Ten years ago, I was appointed Dean of Bristol.  A friend sent me a postcard, ‘My Dear’ it said, ‘If you can’t live in London, Bristol is the only place’.    

Some cities – Manchester, Liverpool, have a kind of cocksure confidence – they know who they are; Bristol does not.  Someone (Betjeman perhaps), suggested Bristol lacks definition - made out of cigarette smoke and chocolate.  That’s because the Wills Cigarette company and Frys chocolate made their money there.  But that is not the problem.  Until it was supplanted by Liverpool, Bristol was the English port for the vile triangular trade of transatlantic slavery.  Half a million enslaved Africans were carried on Bristol ships.  You cannot build a story of civic pride on that foundation.

So, there is a legacy problem in Bristol.  This summer we watched Bristol struggle with that legacy.  On 7th June, in the midst of demonstrations, after the killing of George Floyd, a crowd on the Watershed pulled down a statue of Edward Colston.  Colston was what they used to call a ‘sea merchant’ and he was successful.  He moved to Mortlake and he made a fortune trading in wine and textiles.  He was a philanthropist, he never married and poured his money back in to Bristol, alms houses, education, the church.  Bristol has a Colston Street and a Colston Avenue, Colston Almshouses, two Colston schools and until very recently a major concert venue called Colston Hall.  When he died, in 1721, huge crowds formed they thought him a saint, they kept locks of his hair.   He became the benchmark for Bristol philanthropy with Colston Societies and Colston Dinners.  There was a Colston service, I preached at it, men (they were nearly all men) in morning dress went to stand by his grave.  There was also a very large window in my cathedral bearing his motto – Go and do thou like-wise - from the parable of the Good Samaritan.
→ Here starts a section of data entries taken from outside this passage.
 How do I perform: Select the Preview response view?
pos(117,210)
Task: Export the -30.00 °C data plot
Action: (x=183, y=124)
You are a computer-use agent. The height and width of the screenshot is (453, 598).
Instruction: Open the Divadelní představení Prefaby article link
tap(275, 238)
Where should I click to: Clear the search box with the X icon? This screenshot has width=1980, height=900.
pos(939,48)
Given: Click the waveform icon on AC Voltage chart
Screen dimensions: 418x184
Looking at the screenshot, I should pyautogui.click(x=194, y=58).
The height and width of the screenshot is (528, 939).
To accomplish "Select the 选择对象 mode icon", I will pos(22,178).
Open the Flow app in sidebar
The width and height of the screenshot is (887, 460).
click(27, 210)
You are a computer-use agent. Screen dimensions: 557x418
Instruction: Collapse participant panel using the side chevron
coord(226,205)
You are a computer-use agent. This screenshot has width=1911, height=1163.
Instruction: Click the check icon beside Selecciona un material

And Edward Colston was involved in the slave trade.  No ifs, no buts, he was Deputy Governor of the Royal African Company.  He traded slaves.  I spent some of my time in Bristol thinking about how we handled that legacy, the window in the cathedral, monuments, services at which Colston’s generosity was named but his links to slavery were not mentioned.  We made changes and all the changes were contested - too much, not enough, the wrong response, or the wrong issue.  It was the most complex debate I have ever encountered.  We are having those same conversation here - about Abbey history and Abbey monuments.  Opinion will be just as divided, action is just as urgent.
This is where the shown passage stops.